09 Maret 2011

Therapeutic Laughter in Higher Education

William C Andress
In 2000 a report came out of the University of California, Los Angeles, indicating that students feel more overwhelmed and stressed than just 15 years ago. The following year an American College Health Association survey suggested that 33% of students felt hopeless, with 22% suffering severe depression at least three times within the previous year.
Nor does the situation seem to be improving.
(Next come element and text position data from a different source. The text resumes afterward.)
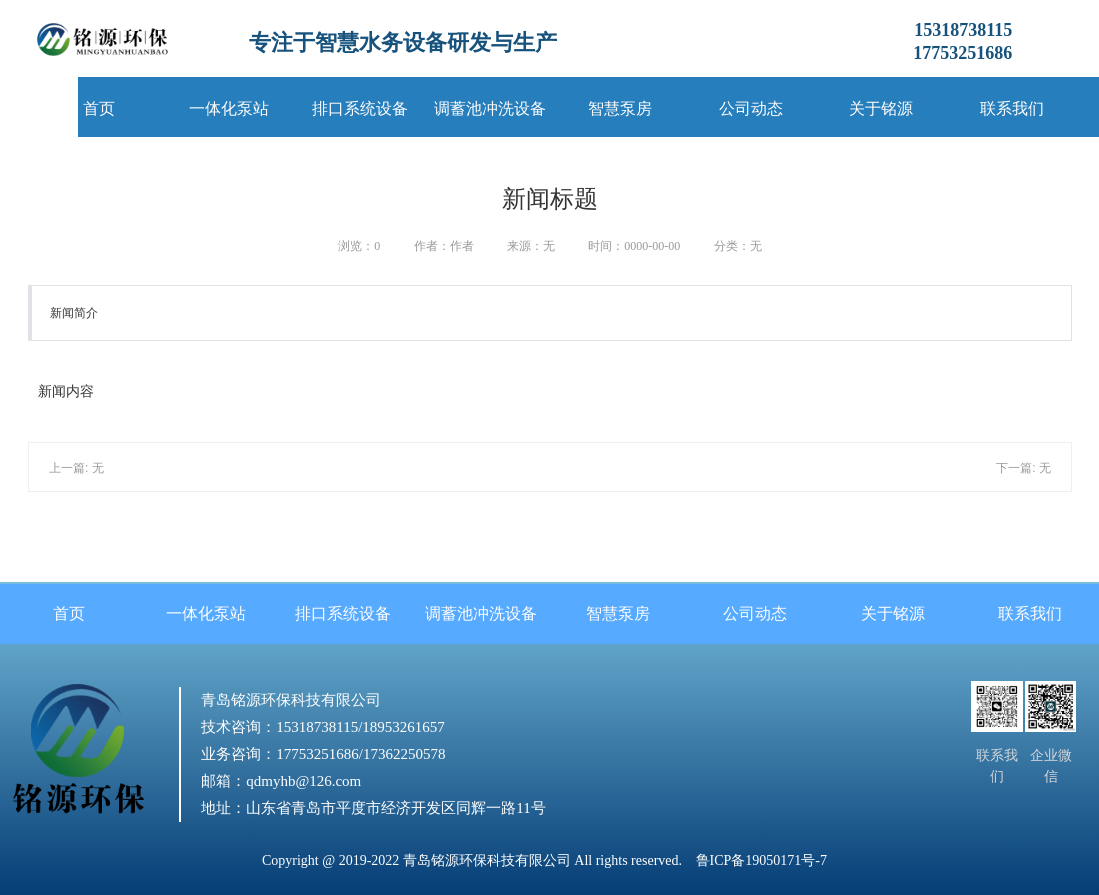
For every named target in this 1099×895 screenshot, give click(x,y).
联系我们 (1012, 108)
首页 (99, 108)
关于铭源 (881, 108)
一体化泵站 (229, 108)
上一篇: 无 (76, 468)
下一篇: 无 (1023, 468)
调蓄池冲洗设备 (490, 108)
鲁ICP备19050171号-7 (761, 860)
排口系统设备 (360, 108)
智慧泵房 (620, 108)
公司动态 (751, 108)
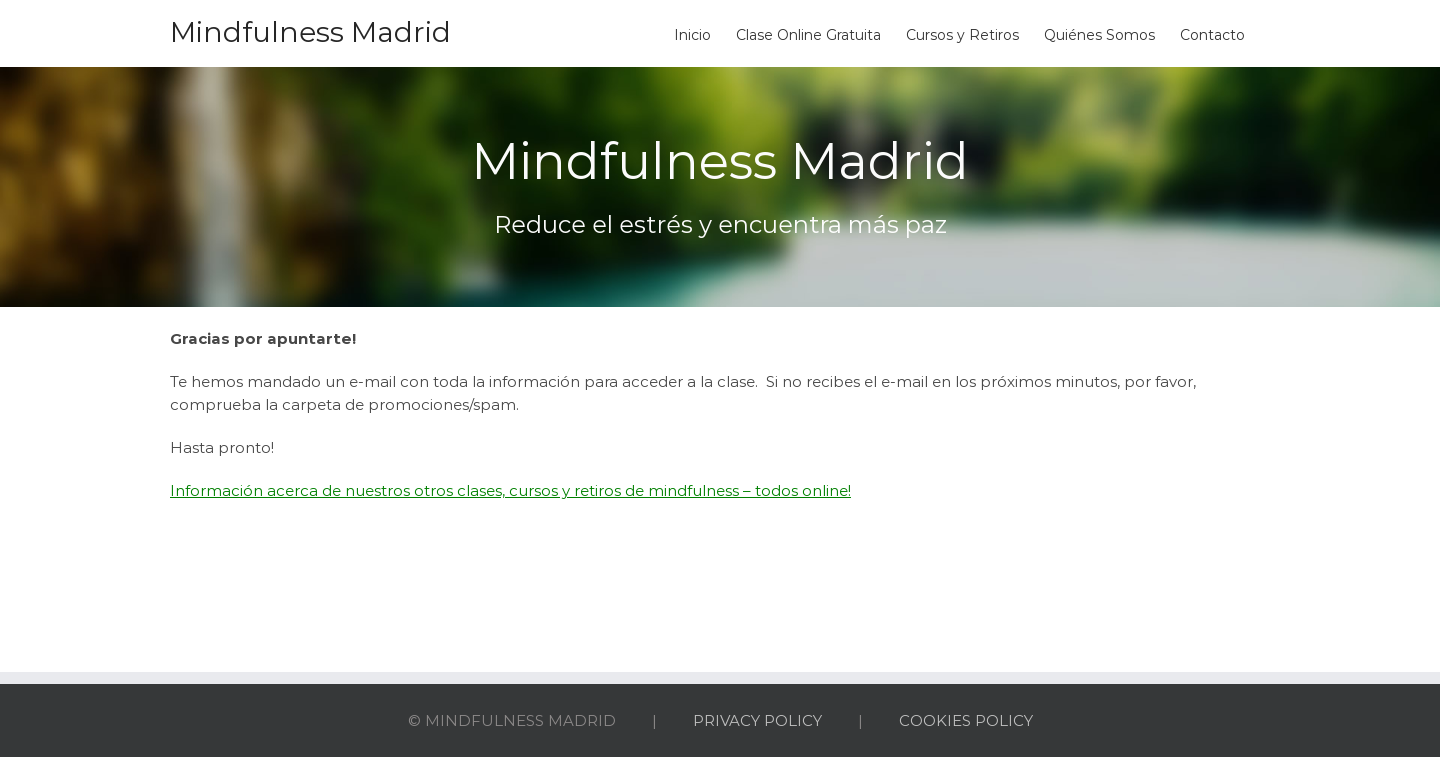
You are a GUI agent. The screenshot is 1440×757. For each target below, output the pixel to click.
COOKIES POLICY (966, 720)
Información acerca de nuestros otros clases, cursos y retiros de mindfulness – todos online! (510, 490)
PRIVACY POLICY (757, 720)
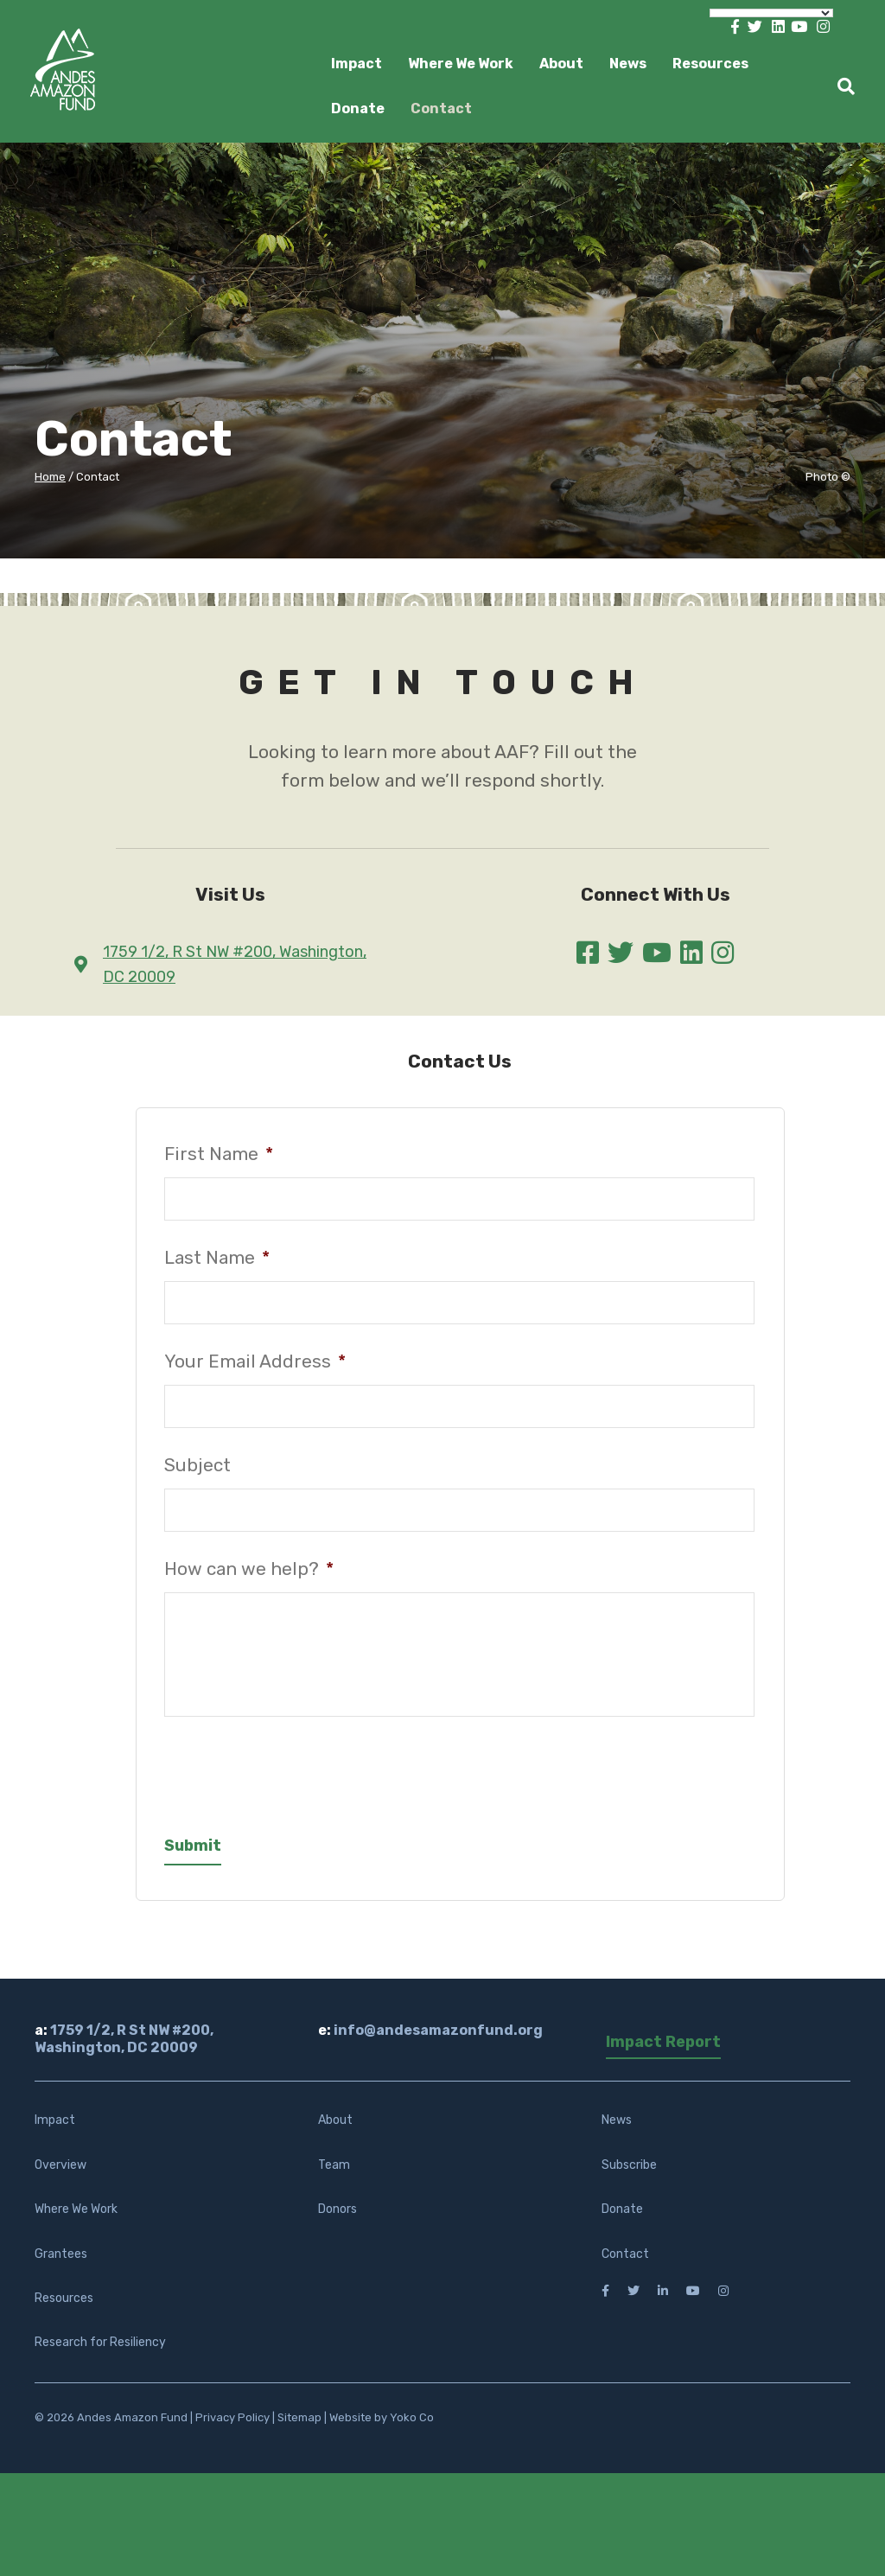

Just last year, the director of campus student health services at Washington University in St Louis stated that "depression and suicide are the largest health issues facing students at this time".
In response to such dire findings, while an assistant professor at Oakland University, 64 kilometres north of Detroit, I submitted a proposal for a course in 'therapeutic laughter'. Its purpose was to use a novel approach to teach students lifelong stress management skills. Support for such a course was strengthened by the increased attention researchers were giving to the subject at such diverse universities as Indiana State, Raleigh Dickinson and Loma Linda.
Interest in laughter's therapeutic value stems from 1979 when Norman Cousins published a personal testimony, An Anatomy of an Illness as Perceived by the Patient. While editor-in-chief of the Saturday Review, Cousins contracted ankylosing spondylitis, a crippling inflammation of the vertebral column. This left him virtually immobile and in extreme pain with a one in 500 chance of recovery.